The imprisoned civilians were being held illegally in wartime prison camps in a former school and in another partially built building in Sarajevo.
"The accused are charged with the murder of at least eight civilians who were imprisoned. Among the suspects are the direct perpetrators of the killings," the statement said.
It added that Serbian police were part of the operation as some of the victims now live in Serbia.
More than 100,000 people were killed in the Bosnian conflict, which ended with a U.S.-brokered agreement that divided the country and its administration largely along ethnic lines among Bosniaks, Serbs, and Croats.
This is the third operation to arrest war crimes suspects conducted by SIPA in the past two weeks.

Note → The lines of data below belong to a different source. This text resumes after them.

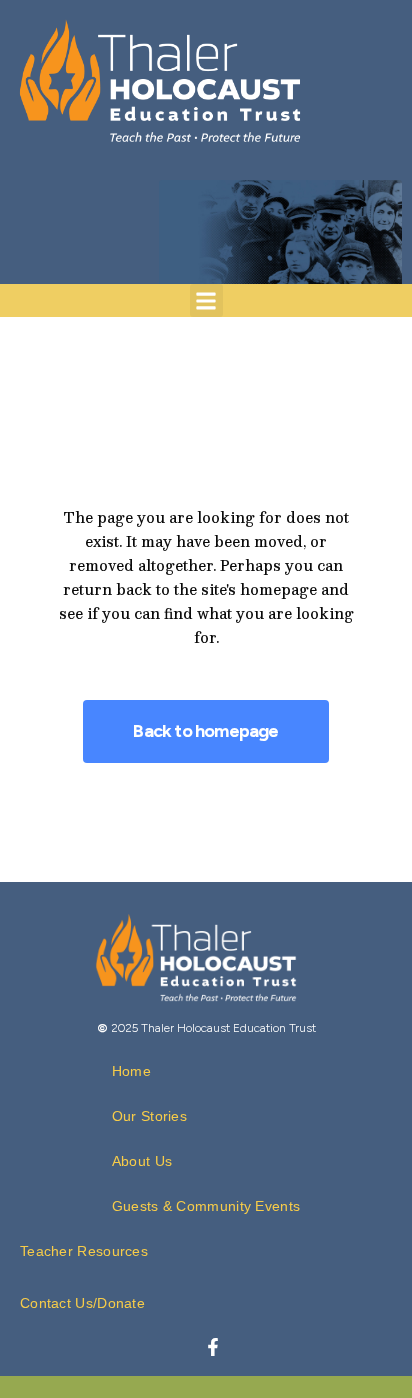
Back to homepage (205, 731)
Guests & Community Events (206, 1206)
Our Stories (149, 1116)
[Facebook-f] (213, 1347)
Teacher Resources (84, 1251)
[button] (206, 300)
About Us (142, 1161)
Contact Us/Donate (82, 1303)
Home (131, 1071)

On December 3, seven people were arrested and charged with participating in the killing of 22 Bosniaks, including seven children, in the village of Balatun nearly 30 years ago. At the time, the three suspects were members of the Serb police.
Four days before that, the agency arrested nine people in the northwestern town of Novi Grad who are suspected of crimes against humanity.
More than 100,000 people died in the war in Bosnia among the Bosniaks -- who are mostly Muslims --Serbs and Croats.
Bosnian Serbs besieged the capital, Sarajevo, during the conflict, but many Serbs also remained in the city and dozens were killed by Bosniak fighters who were in control.
Ethnic relations in Bosnia remain tense years after the war ended in 1995 in a U.S.-brokered peace agreement that created two entities within Bosnia -- one Bosnian Serb and the other Bosniak-Croat.